In questa figura, forse, si cela la più grande ironia dell’esistenza umana. La ricerca della propria identità, la volontà di riappropriarsi di sé attraverso un atto radicale come quello del cambiamento di genere, non è un cammino che possa portare a una redenzione lineare. Emilia, che rivendica il suo posto nel mondo con orgoglio e determinazione, diventa la versione incarnata della promessa di un futuro migliore, ma il passato rimane una cicatrice che non guarisce mai davvero. Non esiste una liberazione che possa veramente scacciare i fantasmi della violenza e della colpa.

Ecco, allora, che il film di Audiard, che potrebbe sembrare un messaggio edificante sulla possibilità di cambiare, si ribalta in un monito più cupo e disincantato. Non si sfugge mai al proprio passato. L’identità, in fondo, è una prigione dalla quale non si può evadere, perché ogni scelta, ogni passo in avanti, è segnato da ciò che siamo stati. La trasformazione che sembra liberatoria diventa la più grande delle illusioni: come ogni figura che si erge a simbolo di speranza, anche Emilia è destinata a fare i conti con il vuoto che si nasconde dietro il suo splendore.

Audiard inoltre sembra trattare la drammaticità della crisi legata alla violenza e alle sparizioni in Messico con una leggerezza così irritante da sembrare una caricatura del dolore. È come se ogni aspetto della tragedia fosse filtrato attraverso uno schermo di superficialità e frivolezza, dove ogni evento tragico perde di gravità per diventare l’ennesima occasione di un evento spettacolare. Emilia Pérez è un esempio lampante di come il tentativo di affrontare temi seri come la violenza e la sofferenza umana possa trasformarsi in un'esibizione stonata e frastornante.

In tutto questo tuttavia la musica non fa altro che diventare una forzata distrazione, una dimensione che stona con il resto e che amplifica solo le forzature emotive, senza aggiungere nulla di significativo. Invece di esplorare la complessità dell’identità o le profondità del destino, la colonna sonora sembra un tentativo mal riuscito di mascherare vuoti narrativi e di rendere sopportabile ciò che altrimenti sarebbe insostenibile. Non è un accompagnamento armonioso, ma un intrusivo strumento che accentua la confusione e la superficialità, cercando di dare significato a ciò che non ha alcuna consistenza. Il musical, invece di spingersi oltre le convenzioni per rivelare nuove possibilità, finisce per ridurre tutto a un'esibizione stilistica senza sostanza, un atto di pura strategia che svuota il contenuto di qualsiasi valore autentico. È come se il genere, piuttosto che servire a raccontare una storia, fosse un pretesto per scivolare nei territori dell'incredibile senza alcun rispetto per la realtà.
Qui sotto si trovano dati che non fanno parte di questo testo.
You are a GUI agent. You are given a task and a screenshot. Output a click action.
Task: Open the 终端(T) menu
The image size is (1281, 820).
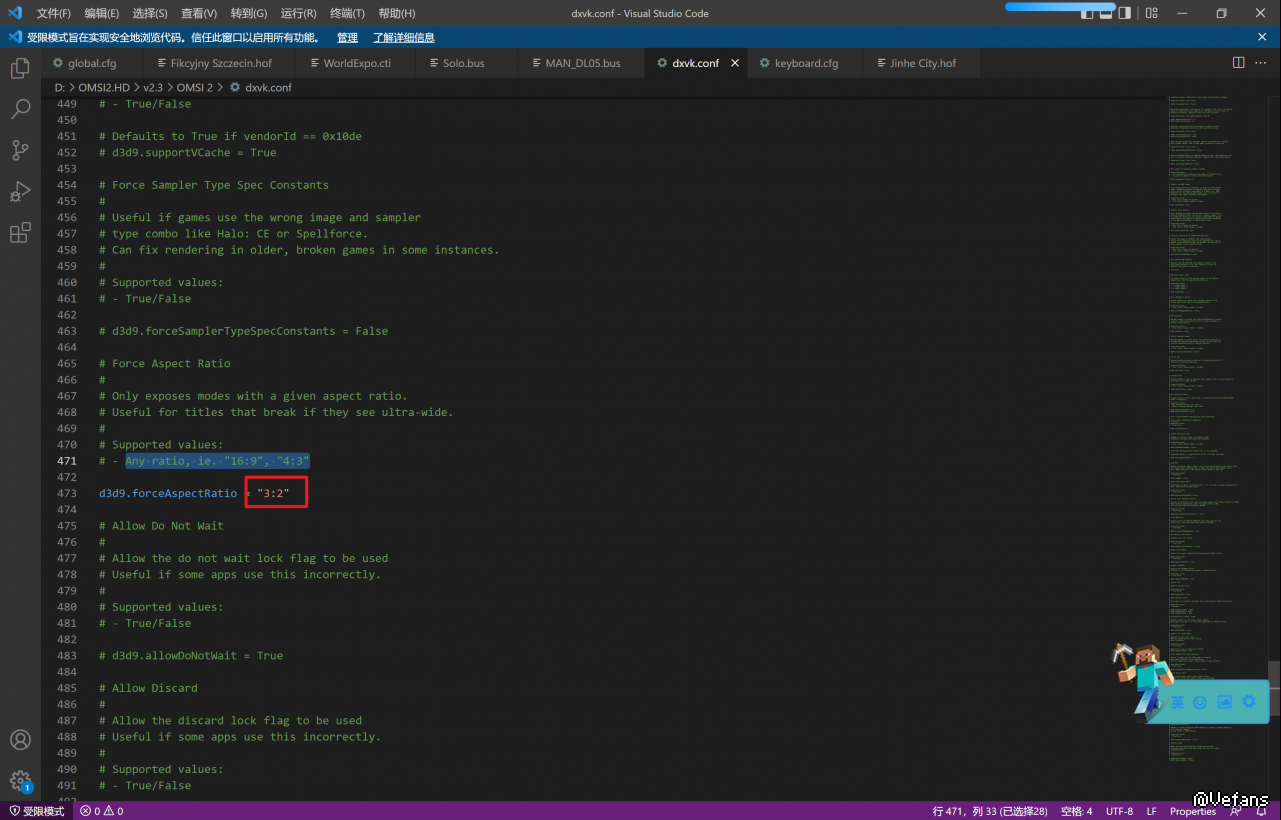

Gli attori, poi, si lanciano in un’acrobatica "recitazione-cantata" che non fa altro che esasperare il tutto. I dialoghi, che si trasformano in canzoni a tradimento, non fanno che aggiungere un livello di fastidio ulteriore, rendendo ogni scena ancor più innaturale e irritante. Se il tentativo di evitare il naturalismo è voluto, si capisce, non è di certo una scelta che giustifica la mescolanza del melodramma con una esuberanza ammiccante e barocca. I costumi sontuosi e l’eterna voglia di esibire stravaganza non fanno altro che sottolineare la distanza tra la reale tragedia e ciò che Audiard sta cercando di rappresentare, come se stesse ironizzando sulla sofferenza altrui.

E non possiamo non accennare a quella scena – un vero e proprio colpo di scena grottesco – dove un coro di medici, con la serenità di chi canta una ninna nanna, illustra la riassegnazione di genere con tanto di interventi chirurgici descritti come in una surreale sinfonia. Un momento che non solo è inopportuno, ma che sa tanto di provocazione gratuita e insensibile. Audiard ha optato per un approccio estremo, prediligendo uno spazio di esibizionismo sfrenato.

Certo, il film potrebbe piacere a chi cerca qualcosa di "diverso", qualcosa che non ha paura di osare. Emilia Pérez cammina su un filo sottilissimo, ma purtroppo spesso inciampa, trascinando con sé ogni intento di serietà. È un film che tenta di sembrare coraggioso, ma finisce per cadere spesso nella spettacolarità fine a sé stessa.

Nel mondo della spettacolarizzazione, la profondità viene sacrificata sull'altare della visibilità."